**PROBLEM TO WORK ON:** Rewrite the records below with "airplane icon" replaced by "plane icon" and nothing else changed.

**SUPPLIED MATERIAL:**
╔══

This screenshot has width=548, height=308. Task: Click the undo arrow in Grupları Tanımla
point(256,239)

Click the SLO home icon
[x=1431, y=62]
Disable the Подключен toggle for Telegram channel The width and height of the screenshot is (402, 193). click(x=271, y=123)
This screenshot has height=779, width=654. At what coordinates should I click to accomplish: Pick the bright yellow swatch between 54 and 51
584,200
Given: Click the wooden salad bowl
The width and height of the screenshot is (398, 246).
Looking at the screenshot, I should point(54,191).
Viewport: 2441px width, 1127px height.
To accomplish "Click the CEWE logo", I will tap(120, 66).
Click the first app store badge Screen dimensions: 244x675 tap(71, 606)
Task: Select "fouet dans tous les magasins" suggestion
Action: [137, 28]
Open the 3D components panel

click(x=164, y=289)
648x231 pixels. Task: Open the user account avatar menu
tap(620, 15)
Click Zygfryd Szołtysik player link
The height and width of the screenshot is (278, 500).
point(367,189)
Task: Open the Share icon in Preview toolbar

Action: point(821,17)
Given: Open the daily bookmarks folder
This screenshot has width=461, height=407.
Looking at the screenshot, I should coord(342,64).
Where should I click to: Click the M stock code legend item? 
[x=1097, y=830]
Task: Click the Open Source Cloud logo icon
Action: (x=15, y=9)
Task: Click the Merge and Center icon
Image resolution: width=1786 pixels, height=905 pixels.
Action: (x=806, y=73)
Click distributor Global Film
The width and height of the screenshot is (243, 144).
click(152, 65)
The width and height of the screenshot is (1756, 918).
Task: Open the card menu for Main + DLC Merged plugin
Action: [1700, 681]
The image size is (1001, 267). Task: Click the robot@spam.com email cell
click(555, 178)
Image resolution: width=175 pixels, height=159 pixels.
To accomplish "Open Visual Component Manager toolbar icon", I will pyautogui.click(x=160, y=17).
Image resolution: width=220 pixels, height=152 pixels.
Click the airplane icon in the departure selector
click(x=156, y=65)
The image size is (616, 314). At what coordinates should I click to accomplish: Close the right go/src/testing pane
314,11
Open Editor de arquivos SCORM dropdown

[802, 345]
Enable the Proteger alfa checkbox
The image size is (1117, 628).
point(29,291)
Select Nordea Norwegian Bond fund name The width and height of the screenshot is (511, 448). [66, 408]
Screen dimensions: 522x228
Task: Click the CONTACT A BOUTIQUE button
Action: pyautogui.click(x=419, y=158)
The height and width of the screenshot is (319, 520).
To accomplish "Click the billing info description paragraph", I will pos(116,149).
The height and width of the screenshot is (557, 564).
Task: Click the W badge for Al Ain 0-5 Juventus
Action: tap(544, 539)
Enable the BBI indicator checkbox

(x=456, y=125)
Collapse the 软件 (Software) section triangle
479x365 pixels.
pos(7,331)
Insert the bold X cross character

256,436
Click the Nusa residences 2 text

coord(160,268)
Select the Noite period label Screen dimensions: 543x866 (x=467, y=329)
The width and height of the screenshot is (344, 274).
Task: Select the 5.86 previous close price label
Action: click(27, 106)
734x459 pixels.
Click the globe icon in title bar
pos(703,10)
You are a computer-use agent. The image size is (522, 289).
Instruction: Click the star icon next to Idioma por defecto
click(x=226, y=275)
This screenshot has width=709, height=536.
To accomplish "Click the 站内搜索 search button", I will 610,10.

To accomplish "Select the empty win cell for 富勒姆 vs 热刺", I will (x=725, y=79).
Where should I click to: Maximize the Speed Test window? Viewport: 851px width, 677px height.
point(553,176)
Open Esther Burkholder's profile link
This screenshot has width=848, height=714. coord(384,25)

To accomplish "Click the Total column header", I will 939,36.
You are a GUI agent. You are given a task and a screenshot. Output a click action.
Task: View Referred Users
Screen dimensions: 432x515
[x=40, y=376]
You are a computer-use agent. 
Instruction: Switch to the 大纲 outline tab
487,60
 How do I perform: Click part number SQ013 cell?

╚══

**REPLY:**
This screenshot has width=548, height=308. Task: Click the undo arrow in Grupları Tanımla
point(256,239)

Click the SLO home icon
[x=1431, y=62]
Disable the Подключен toggle for Telegram channel The width and height of the screenshot is (402, 193). click(x=271, y=123)
This screenshot has height=779, width=654. At what coordinates should I click to accomplish: Pick the bright yellow swatch between 54 and 51
584,200
Given: Click the wooden salad bowl
The width and height of the screenshot is (398, 246).
Looking at the screenshot, I should point(54,191).
Viewport: 2441px width, 1127px height.
To accomplish "Click the CEWE logo", I will tap(120, 66).
Click the first app store badge Screen dimensions: 244x675 tap(71, 606)
Task: Select "fouet dans tous les magasins" suggestion
Action: [137, 28]
Open the 3D components panel

click(x=164, y=289)
648x231 pixels. Task: Open the user account avatar menu
tap(620, 15)
Click Zygfryd Szołtysik player link
The height and width of the screenshot is (278, 500).
point(367,189)
Task: Open the Share icon in Preview toolbar

Action: point(821,17)
Given: Open the daily bookmarks folder
This screenshot has width=461, height=407.
Looking at the screenshot, I should coord(342,64).
Where should I click to: Click the M stock code legend item? 
[x=1097, y=830]
Task: Click the Open Source Cloud logo icon
Action: (x=15, y=9)
Task: Click the Merge and Center icon
Image resolution: width=1786 pixels, height=905 pixels.
Action: (x=806, y=73)
Click distributor Global Film
The width and height of the screenshot is (243, 144).
click(152, 65)
The width and height of the screenshot is (1756, 918).
Task: Open the card menu for Main + DLC Merged plugin
Action: [1700, 681]
The image size is (1001, 267). Task: Click the robot@spam.com email cell
click(555, 178)
Image resolution: width=175 pixels, height=159 pixels.
To accomplish "Open Visual Component Manager toolbar icon", I will pyautogui.click(x=160, y=17).
Image resolution: width=220 pixels, height=152 pixels.
Click the plane icon in the departure selector
click(x=156, y=65)
The image size is (616, 314). At what coordinates should I click to accomplish: Close the right go/src/testing pane
314,11
Open Editor de arquivos SCORM dropdown

[802, 345]
Enable the Proteger alfa checkbox
The image size is (1117, 628).
point(29,291)
Select Nordea Norwegian Bond fund name The width and height of the screenshot is (511, 448). [66, 408]
Screen dimensions: 522x228
Task: Click the CONTACT A BOUTIQUE button
Action: pyautogui.click(x=419, y=158)
The height and width of the screenshot is (319, 520).
To accomplish "Click the billing info description paragraph", I will pos(116,149).
The height and width of the screenshot is (557, 564).
Task: Click the W badge for Al Ain 0-5 Juventus
Action: tap(544, 539)
Enable the BBI indicator checkbox

(x=456, y=125)
Collapse the 软件 (Software) section triangle
479x365 pixels.
pos(7,331)
Insert the bold X cross character

256,436
Click the Nusa residences 2 text

coord(160,268)
Select the Noite period label Screen dimensions: 543x866 (x=467, y=329)
The width and height of the screenshot is (344, 274).
Task: Select the 5.86 previous close price label
Action: click(27, 106)
734x459 pixels.
Click the globe icon in title bar
pos(703,10)
You are a computer-use agent. The image size is (522, 289).
Instruction: Click the star icon next to Idioma por defecto
click(x=226, y=275)
This screenshot has width=709, height=536.
To accomplish "Click the 站内搜索 search button", I will 610,10.

To accomplish "Select the empty win cell for 富勒姆 vs 热刺", I will (x=725, y=79).
Where should I click to: Maximize the Speed Test window? Viewport: 851px width, 677px height.
point(553,176)
Open Esther Burkholder's profile link
This screenshot has width=848, height=714. coord(384,25)

To accomplish "Click the Total column header", I will 939,36.
You are a GUI agent. You are given a task and a screenshot. Output a click action.
Task: View Referred Users
Screen dimensions: 432x515
[x=40, y=376]
You are a computer-use agent. 
Instruction: Switch to the 大纲 outline tab
487,60
 How do I perform: Click part number SQ013 cell?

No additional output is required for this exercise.